Each line of the data below containing "step" needs to be listed.
BEGIN
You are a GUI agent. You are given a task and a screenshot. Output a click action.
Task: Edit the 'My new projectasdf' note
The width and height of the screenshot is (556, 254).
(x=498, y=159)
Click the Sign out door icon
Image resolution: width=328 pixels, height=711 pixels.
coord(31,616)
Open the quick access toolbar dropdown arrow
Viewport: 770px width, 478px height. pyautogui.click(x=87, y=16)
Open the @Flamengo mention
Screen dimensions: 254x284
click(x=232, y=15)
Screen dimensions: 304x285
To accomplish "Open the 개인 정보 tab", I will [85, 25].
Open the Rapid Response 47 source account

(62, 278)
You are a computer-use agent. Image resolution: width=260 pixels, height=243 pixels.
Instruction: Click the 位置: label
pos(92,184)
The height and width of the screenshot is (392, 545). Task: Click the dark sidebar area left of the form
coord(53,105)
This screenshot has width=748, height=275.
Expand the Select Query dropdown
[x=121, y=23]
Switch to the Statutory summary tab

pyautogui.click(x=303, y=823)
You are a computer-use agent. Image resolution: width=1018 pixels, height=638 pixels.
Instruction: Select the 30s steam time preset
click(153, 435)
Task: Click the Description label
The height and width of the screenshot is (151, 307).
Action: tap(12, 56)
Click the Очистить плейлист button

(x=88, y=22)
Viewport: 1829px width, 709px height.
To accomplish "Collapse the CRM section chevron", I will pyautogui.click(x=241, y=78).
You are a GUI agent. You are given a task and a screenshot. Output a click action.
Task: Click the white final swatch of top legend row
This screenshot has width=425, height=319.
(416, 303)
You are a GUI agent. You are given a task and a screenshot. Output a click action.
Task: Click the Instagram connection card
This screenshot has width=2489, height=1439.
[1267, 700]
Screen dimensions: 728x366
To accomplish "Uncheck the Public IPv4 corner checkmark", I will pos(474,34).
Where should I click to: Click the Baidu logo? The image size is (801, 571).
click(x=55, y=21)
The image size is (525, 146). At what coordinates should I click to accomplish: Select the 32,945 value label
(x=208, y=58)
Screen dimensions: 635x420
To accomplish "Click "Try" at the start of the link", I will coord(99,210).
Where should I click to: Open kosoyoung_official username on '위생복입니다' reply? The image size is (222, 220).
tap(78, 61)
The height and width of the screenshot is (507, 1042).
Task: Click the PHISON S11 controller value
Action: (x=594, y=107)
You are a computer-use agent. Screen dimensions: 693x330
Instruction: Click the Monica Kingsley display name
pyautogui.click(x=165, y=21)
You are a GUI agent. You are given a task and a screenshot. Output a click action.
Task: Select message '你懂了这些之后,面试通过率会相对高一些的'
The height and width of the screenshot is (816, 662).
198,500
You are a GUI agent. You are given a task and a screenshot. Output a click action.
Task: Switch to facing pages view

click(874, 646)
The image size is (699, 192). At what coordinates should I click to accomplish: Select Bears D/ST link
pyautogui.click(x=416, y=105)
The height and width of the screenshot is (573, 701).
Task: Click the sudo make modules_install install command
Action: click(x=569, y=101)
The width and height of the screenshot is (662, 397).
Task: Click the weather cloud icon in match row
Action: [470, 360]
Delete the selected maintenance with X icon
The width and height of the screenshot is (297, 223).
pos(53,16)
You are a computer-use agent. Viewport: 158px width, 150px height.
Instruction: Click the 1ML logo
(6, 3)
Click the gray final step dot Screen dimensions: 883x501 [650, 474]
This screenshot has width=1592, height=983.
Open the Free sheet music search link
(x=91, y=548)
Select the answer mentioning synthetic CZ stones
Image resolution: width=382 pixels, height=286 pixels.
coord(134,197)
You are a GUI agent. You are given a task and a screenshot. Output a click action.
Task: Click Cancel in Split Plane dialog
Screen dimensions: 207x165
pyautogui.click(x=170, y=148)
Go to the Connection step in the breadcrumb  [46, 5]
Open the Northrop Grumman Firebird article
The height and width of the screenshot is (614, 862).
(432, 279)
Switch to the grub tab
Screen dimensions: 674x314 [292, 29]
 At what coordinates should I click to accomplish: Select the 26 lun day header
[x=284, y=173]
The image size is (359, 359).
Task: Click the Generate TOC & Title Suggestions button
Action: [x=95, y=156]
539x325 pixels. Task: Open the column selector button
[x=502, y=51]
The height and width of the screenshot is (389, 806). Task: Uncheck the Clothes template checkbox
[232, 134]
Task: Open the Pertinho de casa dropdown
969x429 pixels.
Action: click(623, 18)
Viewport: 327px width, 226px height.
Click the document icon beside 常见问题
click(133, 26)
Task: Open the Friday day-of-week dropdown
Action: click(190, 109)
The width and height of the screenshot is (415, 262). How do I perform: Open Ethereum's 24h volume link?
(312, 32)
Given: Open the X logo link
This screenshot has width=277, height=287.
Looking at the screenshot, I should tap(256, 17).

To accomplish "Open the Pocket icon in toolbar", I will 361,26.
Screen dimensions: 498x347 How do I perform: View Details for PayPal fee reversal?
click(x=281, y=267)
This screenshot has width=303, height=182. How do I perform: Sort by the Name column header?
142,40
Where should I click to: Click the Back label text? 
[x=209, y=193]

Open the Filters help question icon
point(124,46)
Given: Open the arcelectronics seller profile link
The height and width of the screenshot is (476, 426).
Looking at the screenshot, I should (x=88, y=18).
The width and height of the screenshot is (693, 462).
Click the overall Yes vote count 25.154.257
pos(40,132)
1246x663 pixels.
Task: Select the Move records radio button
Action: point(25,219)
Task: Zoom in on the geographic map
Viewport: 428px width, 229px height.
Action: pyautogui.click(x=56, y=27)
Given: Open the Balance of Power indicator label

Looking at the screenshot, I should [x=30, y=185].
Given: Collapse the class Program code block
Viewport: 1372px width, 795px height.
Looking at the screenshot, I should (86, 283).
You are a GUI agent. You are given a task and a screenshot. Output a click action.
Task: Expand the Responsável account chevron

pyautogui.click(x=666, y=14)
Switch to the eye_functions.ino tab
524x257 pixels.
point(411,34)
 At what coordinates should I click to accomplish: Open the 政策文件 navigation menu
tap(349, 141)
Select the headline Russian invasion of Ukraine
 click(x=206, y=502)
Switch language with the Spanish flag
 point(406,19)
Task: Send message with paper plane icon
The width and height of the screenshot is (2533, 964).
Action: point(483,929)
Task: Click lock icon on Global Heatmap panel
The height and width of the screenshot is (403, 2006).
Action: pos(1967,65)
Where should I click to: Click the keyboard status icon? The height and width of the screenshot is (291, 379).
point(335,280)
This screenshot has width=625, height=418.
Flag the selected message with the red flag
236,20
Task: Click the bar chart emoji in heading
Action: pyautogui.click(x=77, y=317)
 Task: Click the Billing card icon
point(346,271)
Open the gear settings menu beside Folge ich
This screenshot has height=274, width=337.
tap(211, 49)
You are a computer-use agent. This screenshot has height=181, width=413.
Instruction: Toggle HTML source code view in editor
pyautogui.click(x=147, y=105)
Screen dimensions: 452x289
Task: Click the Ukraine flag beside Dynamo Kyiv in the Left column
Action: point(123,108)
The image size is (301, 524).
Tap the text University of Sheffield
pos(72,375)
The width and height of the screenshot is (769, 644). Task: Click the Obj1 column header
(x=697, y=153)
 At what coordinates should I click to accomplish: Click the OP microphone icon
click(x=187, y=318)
END
> _Exercise response_:
Click the gray final step dot Screen dimensions: 883x501 [650, 474]
Go to the Connection step in the breadcrumb  [46, 5]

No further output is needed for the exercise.